# gday!



## caddieshack (Jan 9, 2008)

Hello,
My name is caddie. I am 31yrs old with 2 young girls.I am interested in this site because im looking for information on the Fairy Swordfish and squadrons 833 and 834. As far as i know they served on the HMS battler. My grandfather was a fitter/turner and flight engineer on these planes and i think worked with these squadrons. A friend of his died and was in one of these squadrons.His body was never found and his memeorial is at Deadulus? I know im rambling lol but i just want to know about the history of my grandfather and what happened to his friend, Norman Watts.
Thankyou.


----------



## Wurger (Jan 9, 2008)

Hallo Norman,
Nice to read you.I hope you will find all answers to your questions.
Greetings from Poland.


----------



## ccheese (Jan 9, 2008)

Welcome to the forum, Norman..... lots of good folks here...

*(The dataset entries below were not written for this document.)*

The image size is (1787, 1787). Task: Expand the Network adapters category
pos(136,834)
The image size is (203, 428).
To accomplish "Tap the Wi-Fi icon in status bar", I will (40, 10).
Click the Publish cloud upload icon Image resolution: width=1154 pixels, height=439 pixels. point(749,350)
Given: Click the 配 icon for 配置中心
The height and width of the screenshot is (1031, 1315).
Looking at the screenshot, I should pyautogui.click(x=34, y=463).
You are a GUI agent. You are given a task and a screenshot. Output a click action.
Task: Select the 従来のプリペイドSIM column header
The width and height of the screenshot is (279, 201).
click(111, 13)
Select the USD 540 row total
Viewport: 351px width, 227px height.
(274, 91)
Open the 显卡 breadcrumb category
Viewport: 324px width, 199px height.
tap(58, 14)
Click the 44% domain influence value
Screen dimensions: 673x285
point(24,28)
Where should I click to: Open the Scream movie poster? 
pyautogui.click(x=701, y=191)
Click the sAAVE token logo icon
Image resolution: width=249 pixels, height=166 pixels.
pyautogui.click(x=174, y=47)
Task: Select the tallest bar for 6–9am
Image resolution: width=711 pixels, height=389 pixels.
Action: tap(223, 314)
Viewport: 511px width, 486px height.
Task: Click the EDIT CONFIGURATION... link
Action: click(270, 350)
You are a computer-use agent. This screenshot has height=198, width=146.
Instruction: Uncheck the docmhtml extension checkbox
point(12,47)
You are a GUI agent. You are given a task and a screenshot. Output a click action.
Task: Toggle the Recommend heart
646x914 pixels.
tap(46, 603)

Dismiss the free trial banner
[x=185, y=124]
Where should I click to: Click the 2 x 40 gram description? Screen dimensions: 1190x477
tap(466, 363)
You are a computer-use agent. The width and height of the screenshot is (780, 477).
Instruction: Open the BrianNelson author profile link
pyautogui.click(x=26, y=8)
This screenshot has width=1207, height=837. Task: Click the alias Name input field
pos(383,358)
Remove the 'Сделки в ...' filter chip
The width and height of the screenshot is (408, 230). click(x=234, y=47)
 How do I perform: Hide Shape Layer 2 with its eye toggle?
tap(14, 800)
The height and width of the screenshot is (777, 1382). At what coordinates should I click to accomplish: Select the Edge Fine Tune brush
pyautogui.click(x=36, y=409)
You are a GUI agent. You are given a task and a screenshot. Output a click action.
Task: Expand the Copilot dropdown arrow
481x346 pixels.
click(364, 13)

Oh geeze..... another digger ! 

Charles


----------



## Thorlifter (Jan 9, 2008)

Welcome to the site.


----------



## AVRoe (Jan 9, 2008)

caddie. Wellcome mate.


----------



## DBII (Jan 9, 2008)

Welcome from Texas.

DBII


----------



## Bf109_g (Jan 9, 2008)

Hi there and greetings from New Zealand


----------



## lesofprimus (Jan 9, 2008)

His name aint Norman... Norman is the guy who was pals with his Grandpa...


----------



## DOUGRD (Jan 9, 2008)

Hi caddie, welcome aboard.


----------



## Lucky13 (Jan 9, 2008)

Where the h*ll do they all come from....?






Welcome btw...


----------



## Wayne Little (Jan 10, 2008)

Hi, caddie welcome to the site, mate!

It's a closely guarded secret Lucky...you know the drill...if we tell you, it's curtains mate.


----------



## Njaco (Jan 10, 2008)

Welcome to the forum!

"Is your name not Bruce? Austarlia, Australia, Australia we love you amen! Now for the readin' of the rules!"


----------



## wilbur1 (Jan 10, 2008)

Welcome to the site!


----------



## caddieshack (Jan 10, 2008)

Thankyou and yes my name is caddie not norman.lol 
If anyone can point me in the right directon for finding out info it would be muchly appreciated...


----------



## seesul (Jan 11, 2008)

Welcome caddie!
Greeeting from Czech Republic8)


----------



## wilbur1 (Jan 11, 2008)

caddieshack said:


> Hello,
> My name is caddie. I am 31yrs old with 2 young girls.I am interested in this site because im looking for information on the Fairy Swordfish and squadrons 833 and 834. As far as i know they served on the HMS battler. My grandfather was a fitter/turner and flight engineer on these planes and i think worked with these squadrons. A friend of his died and was in one of these squadrons.His body was never found and his memeorial is at Deadulus? I know im rambling lol but i just want to know about the history of my grandfather and what happened to his friend, Norman Watts.
> Thankyou.



Talk to aussie 1001 he might have some info for you. Watch out for lucky13 hes bored


----------



## Emac44 (Jan 19, 2008)

G'day Caddie from another Aussie. Sorry mate can't help you with your questions. And yes Lucky more bloody Aussies to piss of your day


----------